> _SOLICITAÇÃO DE TAREFA_
Por favor, reescreva de forma mais curta o parágrafo do texto do exercício que começa com "Mas fazer desta singularidade", mantendo suas ideias principais.

> _TEXTO DO EXERCÍCIO_
Cada um é único. E é somente advertido disto que é possível verdadeiramente amar alguém.
Na singularidade que o outro porta.
Com isso, podemos afirmar: ninguém é substituível!
Mas fazer desta singularidade a única possibilidade para ‘dar conta’ da nossa falta (a partir de onde amamos) é um entendimento equivocado deste conceito de ‘único’.
Colocar o outro na posição ideal de que ele é ‘o nosso complemento’ é absurdo e fadado ao fracasso.
Mas… como o buraco é sempre mais embaixo: o desafio mesmo do (des)encontro de dois é equacionar amor e desejo.
Eles não se confundem nunca!
Ali onde desejamos, comumente não amamos.
Ali onde amamos, é difícil sustentarmos o desejo.
Isso se coloca porque desejo é diferente de amor.

Registros armazenados
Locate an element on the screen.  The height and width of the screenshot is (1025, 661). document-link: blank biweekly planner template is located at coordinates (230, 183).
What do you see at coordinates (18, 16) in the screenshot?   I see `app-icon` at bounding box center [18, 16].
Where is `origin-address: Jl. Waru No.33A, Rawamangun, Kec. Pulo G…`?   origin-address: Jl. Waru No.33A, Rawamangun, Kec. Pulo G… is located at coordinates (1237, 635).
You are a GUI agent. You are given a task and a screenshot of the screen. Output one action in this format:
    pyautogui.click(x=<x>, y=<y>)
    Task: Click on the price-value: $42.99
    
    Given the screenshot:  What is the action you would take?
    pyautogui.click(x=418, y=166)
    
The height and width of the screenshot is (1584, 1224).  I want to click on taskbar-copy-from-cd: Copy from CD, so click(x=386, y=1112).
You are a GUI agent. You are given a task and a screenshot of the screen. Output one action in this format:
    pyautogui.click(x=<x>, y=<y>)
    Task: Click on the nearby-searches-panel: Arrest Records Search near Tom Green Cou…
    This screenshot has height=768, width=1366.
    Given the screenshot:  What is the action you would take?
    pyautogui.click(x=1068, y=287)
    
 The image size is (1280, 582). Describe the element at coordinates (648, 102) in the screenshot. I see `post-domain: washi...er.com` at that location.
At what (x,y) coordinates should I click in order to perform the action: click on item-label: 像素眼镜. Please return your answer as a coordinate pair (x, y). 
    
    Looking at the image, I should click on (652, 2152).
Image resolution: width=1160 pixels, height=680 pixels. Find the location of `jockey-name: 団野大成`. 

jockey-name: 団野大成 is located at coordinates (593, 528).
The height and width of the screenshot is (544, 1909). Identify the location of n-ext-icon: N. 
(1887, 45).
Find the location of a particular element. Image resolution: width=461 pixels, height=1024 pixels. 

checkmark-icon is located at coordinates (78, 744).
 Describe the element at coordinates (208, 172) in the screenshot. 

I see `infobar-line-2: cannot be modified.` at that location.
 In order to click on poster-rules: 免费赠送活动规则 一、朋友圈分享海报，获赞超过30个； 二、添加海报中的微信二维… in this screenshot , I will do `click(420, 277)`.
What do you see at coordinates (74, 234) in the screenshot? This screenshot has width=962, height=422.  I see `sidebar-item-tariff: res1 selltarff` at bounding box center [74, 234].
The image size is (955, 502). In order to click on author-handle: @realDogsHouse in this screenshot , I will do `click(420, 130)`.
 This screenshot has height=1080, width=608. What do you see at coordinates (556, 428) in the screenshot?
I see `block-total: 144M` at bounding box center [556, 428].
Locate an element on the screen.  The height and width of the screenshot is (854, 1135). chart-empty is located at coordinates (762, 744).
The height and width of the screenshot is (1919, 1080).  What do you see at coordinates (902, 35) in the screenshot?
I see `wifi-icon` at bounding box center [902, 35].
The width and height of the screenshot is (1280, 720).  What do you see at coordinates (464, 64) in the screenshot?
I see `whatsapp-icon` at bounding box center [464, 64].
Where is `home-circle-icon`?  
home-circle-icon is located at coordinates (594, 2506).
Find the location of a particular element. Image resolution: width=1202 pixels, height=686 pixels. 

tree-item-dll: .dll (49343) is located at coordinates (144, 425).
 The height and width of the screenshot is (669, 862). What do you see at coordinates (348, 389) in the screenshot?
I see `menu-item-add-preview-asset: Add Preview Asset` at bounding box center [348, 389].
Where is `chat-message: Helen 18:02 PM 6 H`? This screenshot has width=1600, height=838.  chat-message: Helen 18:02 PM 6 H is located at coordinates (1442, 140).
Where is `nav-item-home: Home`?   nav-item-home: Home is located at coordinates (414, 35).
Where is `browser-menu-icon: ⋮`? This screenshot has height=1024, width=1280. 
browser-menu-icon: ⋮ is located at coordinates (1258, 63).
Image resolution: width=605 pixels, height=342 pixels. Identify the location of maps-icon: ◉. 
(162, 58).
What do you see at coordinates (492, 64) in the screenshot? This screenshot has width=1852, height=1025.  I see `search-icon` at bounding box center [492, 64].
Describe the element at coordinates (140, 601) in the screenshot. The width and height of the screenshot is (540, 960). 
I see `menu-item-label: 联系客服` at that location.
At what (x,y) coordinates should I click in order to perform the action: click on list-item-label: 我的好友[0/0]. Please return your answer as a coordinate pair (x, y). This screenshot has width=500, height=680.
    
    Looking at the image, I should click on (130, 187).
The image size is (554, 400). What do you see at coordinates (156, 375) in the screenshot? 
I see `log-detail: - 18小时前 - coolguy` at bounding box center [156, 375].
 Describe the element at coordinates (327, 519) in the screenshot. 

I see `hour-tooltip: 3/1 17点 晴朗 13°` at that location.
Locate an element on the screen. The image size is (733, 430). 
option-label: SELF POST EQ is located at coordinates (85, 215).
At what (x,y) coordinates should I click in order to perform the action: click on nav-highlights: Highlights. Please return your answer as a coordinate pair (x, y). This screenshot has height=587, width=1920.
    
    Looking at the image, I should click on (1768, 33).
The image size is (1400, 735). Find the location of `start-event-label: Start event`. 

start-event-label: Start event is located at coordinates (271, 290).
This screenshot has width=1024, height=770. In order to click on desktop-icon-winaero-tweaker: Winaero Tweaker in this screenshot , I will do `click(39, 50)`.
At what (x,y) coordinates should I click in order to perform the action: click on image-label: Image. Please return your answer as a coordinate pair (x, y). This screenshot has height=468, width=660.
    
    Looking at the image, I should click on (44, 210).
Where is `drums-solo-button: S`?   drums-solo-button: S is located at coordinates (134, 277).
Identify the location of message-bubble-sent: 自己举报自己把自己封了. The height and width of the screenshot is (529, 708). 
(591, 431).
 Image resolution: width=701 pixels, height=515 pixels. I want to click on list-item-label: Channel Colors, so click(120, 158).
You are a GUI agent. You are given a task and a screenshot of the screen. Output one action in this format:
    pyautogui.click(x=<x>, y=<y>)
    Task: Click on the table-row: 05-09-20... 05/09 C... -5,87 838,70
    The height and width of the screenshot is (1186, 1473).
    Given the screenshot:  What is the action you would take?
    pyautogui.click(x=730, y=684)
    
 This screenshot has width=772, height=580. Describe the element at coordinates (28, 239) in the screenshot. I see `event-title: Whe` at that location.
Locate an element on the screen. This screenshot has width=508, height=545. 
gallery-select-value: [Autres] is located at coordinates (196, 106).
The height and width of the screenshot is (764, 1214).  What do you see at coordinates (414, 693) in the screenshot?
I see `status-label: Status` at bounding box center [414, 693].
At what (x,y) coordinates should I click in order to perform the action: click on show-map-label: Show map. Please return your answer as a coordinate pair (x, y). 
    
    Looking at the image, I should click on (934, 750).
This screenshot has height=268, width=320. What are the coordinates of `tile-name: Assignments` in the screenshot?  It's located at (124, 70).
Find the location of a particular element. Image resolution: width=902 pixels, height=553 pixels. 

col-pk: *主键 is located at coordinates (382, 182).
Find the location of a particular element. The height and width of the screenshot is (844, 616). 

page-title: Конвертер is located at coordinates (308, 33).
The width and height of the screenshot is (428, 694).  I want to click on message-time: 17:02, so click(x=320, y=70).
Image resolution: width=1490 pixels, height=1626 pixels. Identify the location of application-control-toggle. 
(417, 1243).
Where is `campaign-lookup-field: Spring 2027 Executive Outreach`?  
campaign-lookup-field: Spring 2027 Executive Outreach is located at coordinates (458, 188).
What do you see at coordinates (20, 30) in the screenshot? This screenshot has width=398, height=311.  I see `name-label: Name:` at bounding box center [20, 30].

> _RESPOSTA DA TAREFA_
Tratar a singularidade do outro como a única forma de suprir a nossa falta, que é de onde amamos, é entender mal o conceito de "único".